Stories from the Three Kingdoms period existed in the verbal form before any written compilations. In these popular stories the characters typically took on exaggerated and mythical characteristics, often becoming immortals or supernatural beings with magical powers. With their focus on the history of Han Chinese, the stories grew in popularity during the reign of the foreign Mongol emperors of the Yuan Dynasty (AD 1279-1368). During the succeeding Ming Dynasty an interest in plays and novels resulted in further expansions and retelling of the stories.

The earliest attempt to combine these stories into a written work was San Guo Zhi Ping Hua (三国志评话), published sometime between 1321 and 1323. This version combined themes of magic, myth, and morality to appeal to peasant-class readers. Elements of reincarnation and karma were woven into this version of the story. The decline of the Han Dynasty was therefore traced to the sins of its founding emperor, Emperor Gao, who unjustly executed his three able generals Han Xin, Peng Yue (彭越) and Ying Bu (英布). Han Gao Zu was later reborn as the last Han emperor, Emperor Xian, while the three generals were reincarnated as rulers of the three kingdoms: Han Xin became Cao Cao; Peng Yue became Liu Bei; and Ying Bu became Sun Quan. This time the emperor was to suffer in the hands of Cao Cao.

■ **PROBLEMS TO SOLVE**
a: In the passage on the Three Kingdoms stories, which general was reborn as Liu Bei?
b: Continue the passage on the Three Kingdoms stories from its last sentence.

■ **INFORMATION SHOWN**
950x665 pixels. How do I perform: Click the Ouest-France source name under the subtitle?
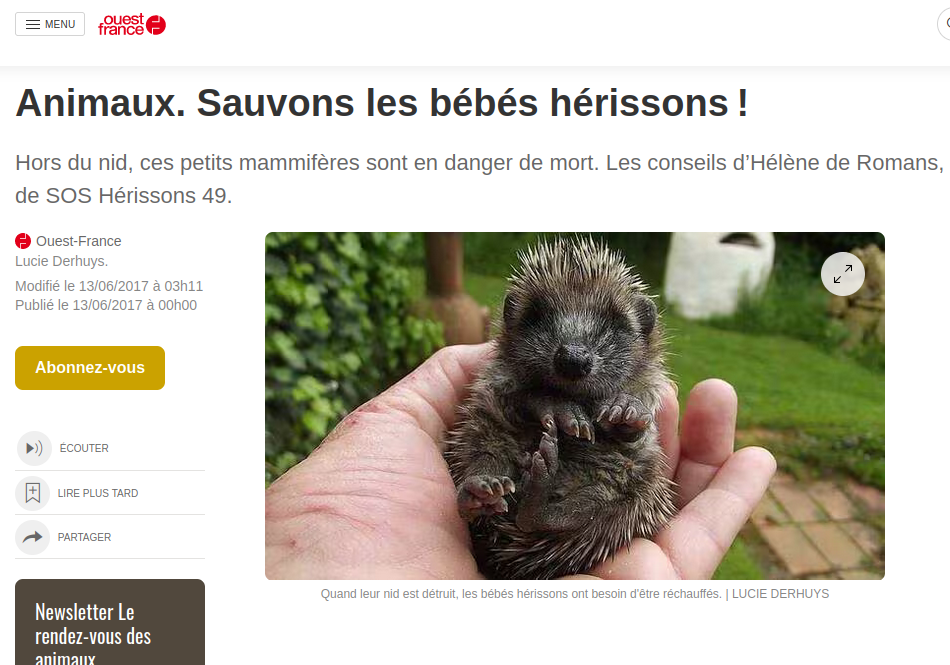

■ **ANSWER SET**
a: Peng Yue

b:
The Romance of the Three Kingdoms as we know it today was written by Luo Guanzhong sometime between 1330 and 1400 (late Yuan to early Ming period). His novel was written in plain Chinese and was considered the standard text for 300 years. Luo made greater use of available historical records including the Chronicles of the Three Kingdoms compiled by Chen Shou, which covered events from the Yellow Turban Rebellion in AD 184 up to the unification of the three kingdoms under the Jin Dynasty in AD 280. Luo combined this historical knowledge with his gift in storytelling to create a rich tapestry of personalities.

Story

It must be understood that one of the greatest achievements of the Romance of the Three Kingdoms is the extreme complexity of its stories and characters. The novel is strung with numerous "mini-stories", many of which could be developed into full-length feature films in their own right. As such, the following effort only serves as a crude summary of the entire story from a bird's eye view without zooming in too much into individual events or characters:

Three Heroes of Three Kingdoms, silk painting by Sekkan Sakurai (1715-1790)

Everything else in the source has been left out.